(Stored data entries)
*** Begin section ***

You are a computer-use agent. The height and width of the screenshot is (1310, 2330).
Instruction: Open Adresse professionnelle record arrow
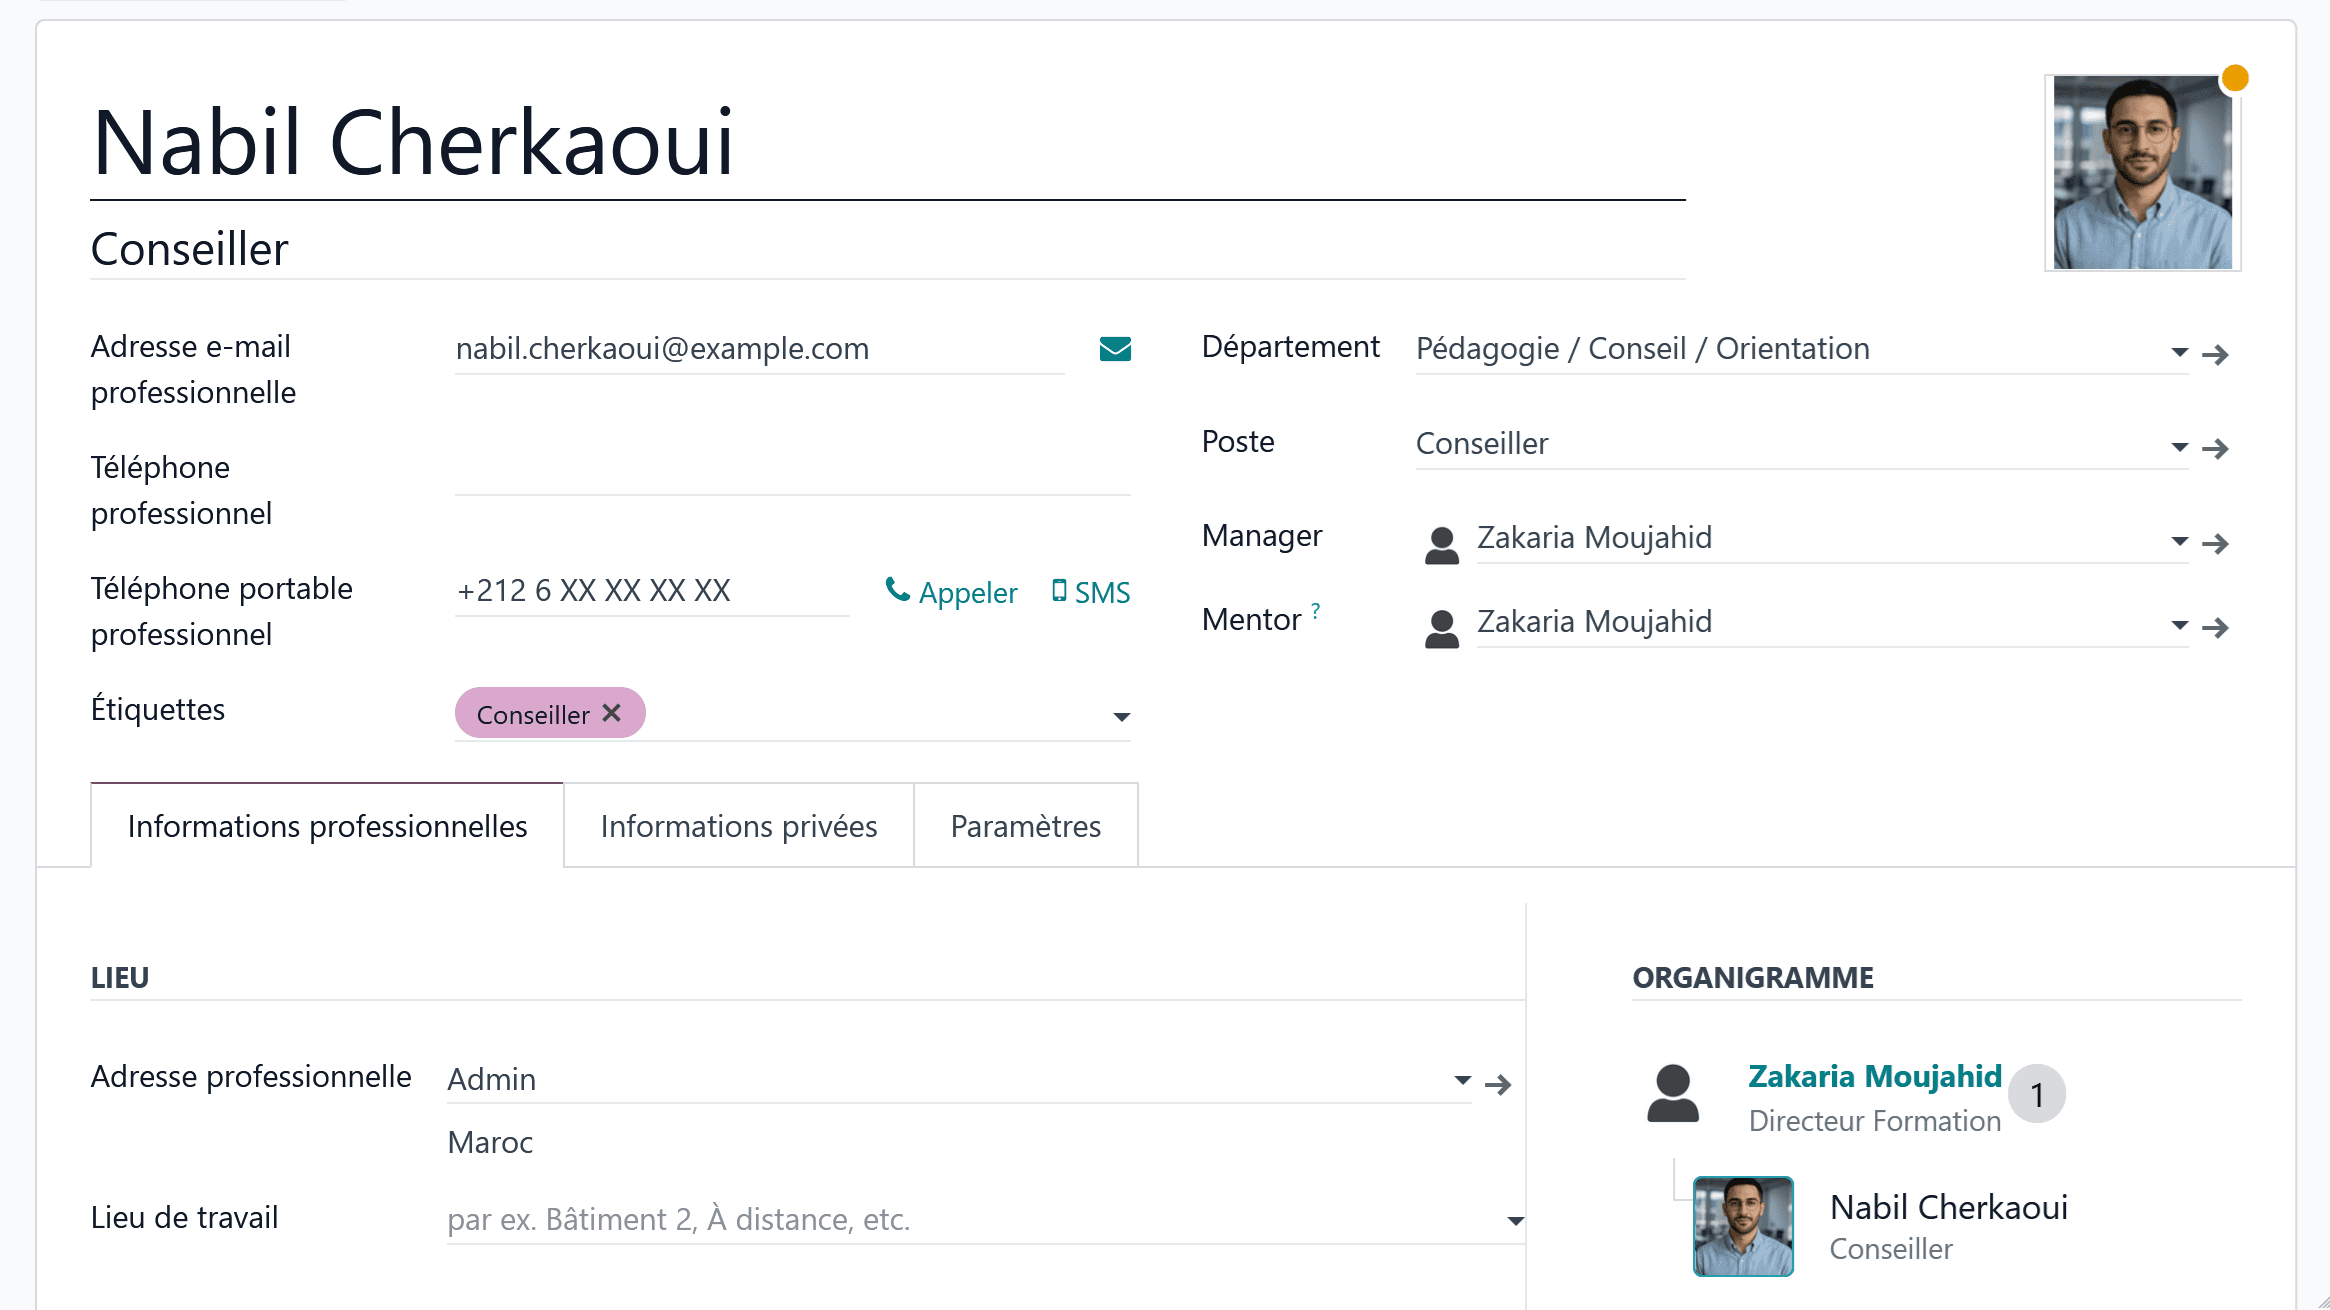(x=1497, y=1084)
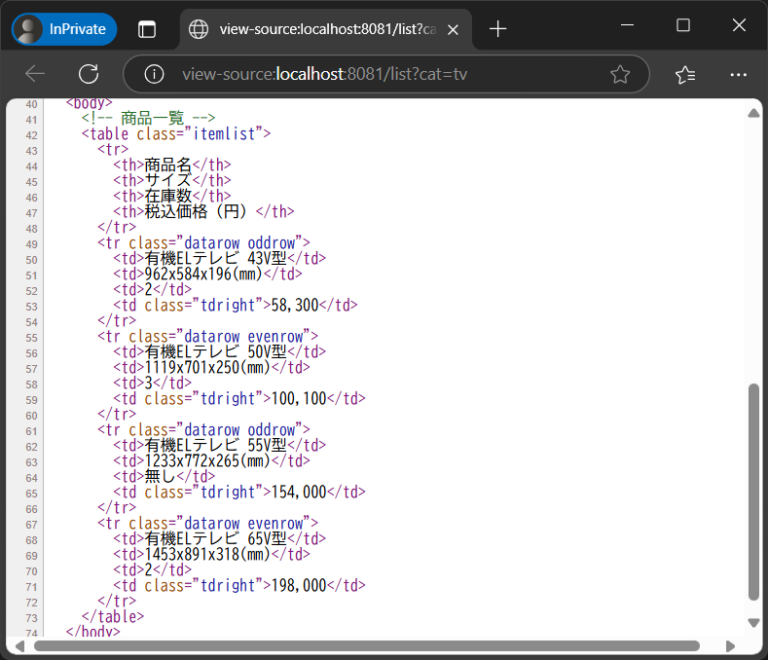
Task: Click the vertical scrollbar down arrow
Action: [754, 623]
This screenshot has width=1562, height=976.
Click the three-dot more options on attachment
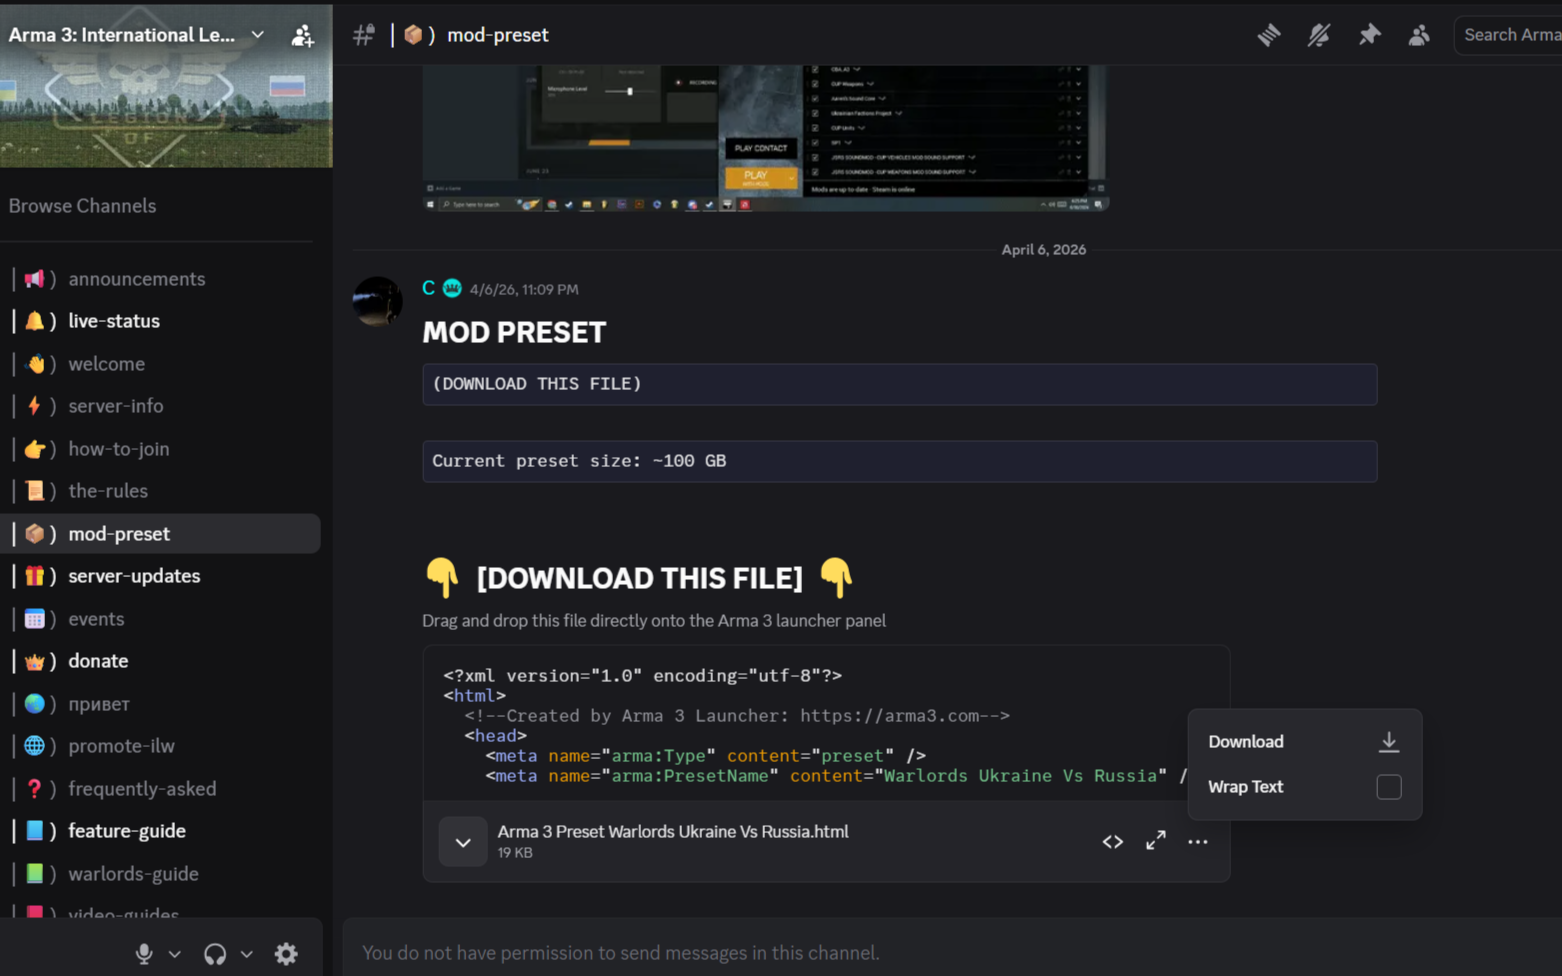point(1198,842)
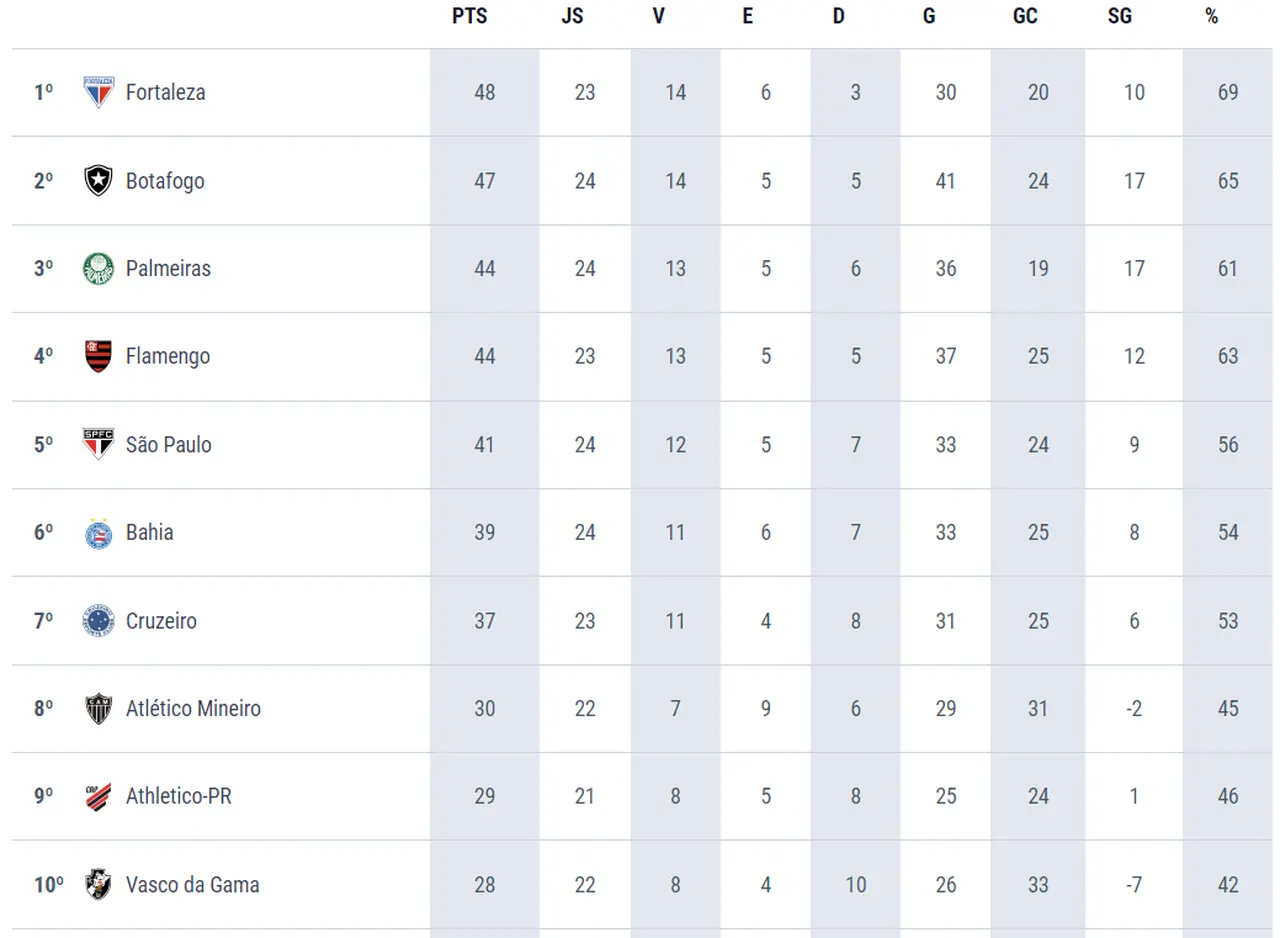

*** End section ***

__The problem__:
The lines wanted run from the line containing "Instruction: Open Adresse" through the end of the entries; return them exactly, both ends included, and keep pictures out.

__Answer to the problem__:
Instruction: Open Adresse professionnelle record arrow
(x=1497, y=1084)
Task: Click the vertical scrollbar down arrow
Action: [754, 623]
This screenshot has width=1562, height=976.
Click the three-dot more options on attachment
point(1198,842)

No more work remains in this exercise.